Extracellular Vesicles in Chagas Disease: A New Passenger for an Old Disease

Abstract

Extracellular vesicles (EVs) are small lipid vesicles released by prokaryotic and eukaryotic cells containing nucleic acids, proteins, and small metabolites essential for cellular communication. Depending on the targeted cell, EVs can act either locally or in distant tissues in a paracrine or endocrine cell signaling manner. Released EVs from virus-infected cells, bacteria, fungi, or parasites have been demonstrated to perform a pivotal role in a myriad of biochemical changes occurring in the host and pathogen, including the modulation the immune system. In the past few years, the biology of Trypanosoma cruzi EVs, as well as their role in innate immunity evasion, has been started to be unveiled. This review article will present findings on and provide a coherent understanding of the currently known mechanisms of action of T. cruzi-EVs and hypothesize the implication of these parasite components during the acute and chronic phases of Chagas disease.

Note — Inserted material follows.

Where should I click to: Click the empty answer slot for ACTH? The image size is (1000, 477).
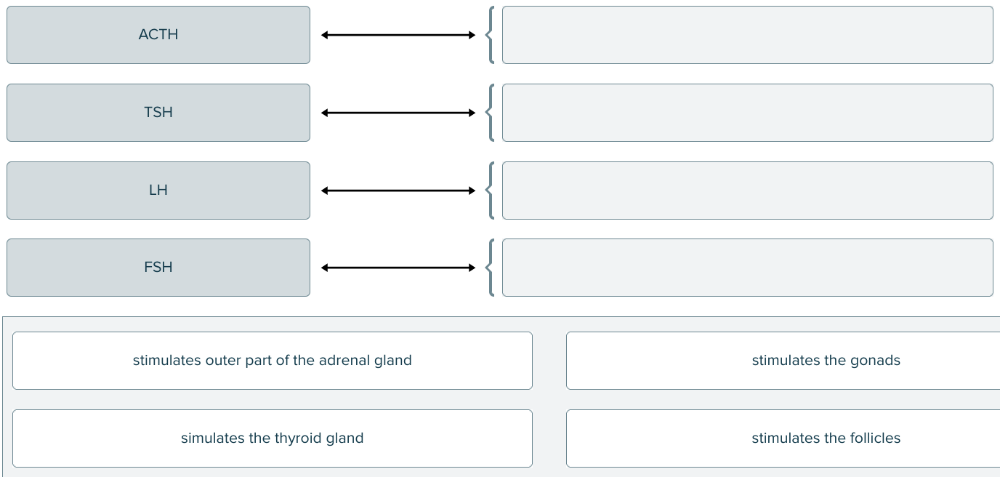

Keywords: Leishmania spp.; Trypanosoma brucei; Trypanosoma cruzi; ectosome; exosome; kinetoplastids; microvesicle; pathogen.

FIGURE 1

The life cycle of Trypanosoma cruzi. (A) Bloodstream trypomastigotes (green) are ingested with the bloodmeal by the reduviid vector. (B) Those forms will transform into epimastigotes (purple) and intermediate spheromastigotes forms (red) in the insect midgut. (C) New developmental differentiation into metacyclic trypomastigotes (MTs) (orange) will occur in the insect rectum before those forms are released with the feces, infecting the mammalian host. (D) The MTs (1st round of intracellular replication) or bloodstream trypomastigotes (green) parasites will then invade a wide range of nucleated cells in an intracellular cycle composed of up to four steps: (1) Attachment, invasion, and parasitophorous vacuole formation (0–4 h). (2) Differentiation into intracellular amastigote forms and release from parasitophorous vacuole (12–24 h). (3) Amastigote replication by binary fission (24–72 h). (4) Differentiation into bloodstream trypomastigotes and release from the infected host cell (72–120 h). The bloodstream forms are then ready to either invade new cells or been taken by the insect vector. Parasite life cycle stage abbreviations: AMA, amastigotes; META, metacyclic trypomastigotes; TRYPO, bloodstream trypomastigote; EPI, epimastigotes; SPHERO, spheromastigotes.

FIGURE 2

Types of EV transfer and interaction in acute and chronic phases of Chagas disease. (A) EVs could be released by Trypomastigote or Amastigote forms during Acute and/or Chronic phase of the disease. This secretion could be mediated between parasites, parasites and its host cells or between infected and uninfected cells mediating Autocrine, Yuxtacrine, or Paracrine type of signaling. EVs could be also released to the bloodstream or lymphatic fluids for distant endocrine targeting. During Chronic phase endocrine signaling may mediate changes for tissue re-education, colonization, and further inflammation. (B) Scanning electron microscopy of a MT invading a host cell. The right figure shows a magnified image of the MT point of contact with the host cell membrane. The gray arrows indicate the EVs of different sizes that may derive from both parasite and host cell. This picture corresponds to an infection of Vero Cells with MTs (strain PAN4 DTU Ia) for 2 h and belongs to the same series of scanning microscopic pictures published in Díaz Lozano et al. (2017).

FIGURE 3

Trypanosoma cruzi EV protein composition. (A) Schematic representation of protein components described in T. cruzi EVs. Note that for the purpose of the figure, the different components were not represented in the scale or density of molecules. Only representative proteins from each protein group (surface, peptidases, metabolic enzymes, conserved cytosqueletal, antioxidant, RNA and DNA related proteins) are represented. (B) Venn diagram of T. cruzi (n = 237) (Bayer-Santos et al., 2013), Leishmania major (n = 261) (Silverman et al., 2010), and Trypanosoma brucei (n = 191) (Szempruch et al., 2016) EVs proteomic datasets (hypothetical proteins has been excluded from the analysis). (C) List of T. cruzi, L. major, and T. brucei EV proteins also found among the top 100 most frequently found vesicular proteins in mammalian EVs (Choi et al., 2013).

FIGURE 4

The new passengers. EVs could either target surrounding cells (EVs) or be released to the cell body fluids where they will be targeted by antibodies forming EV-ICs, which will influence the mechanisms of uptake into the targeted cells, specially by immune cells expressing Fc-gamma receptors on their surfaces.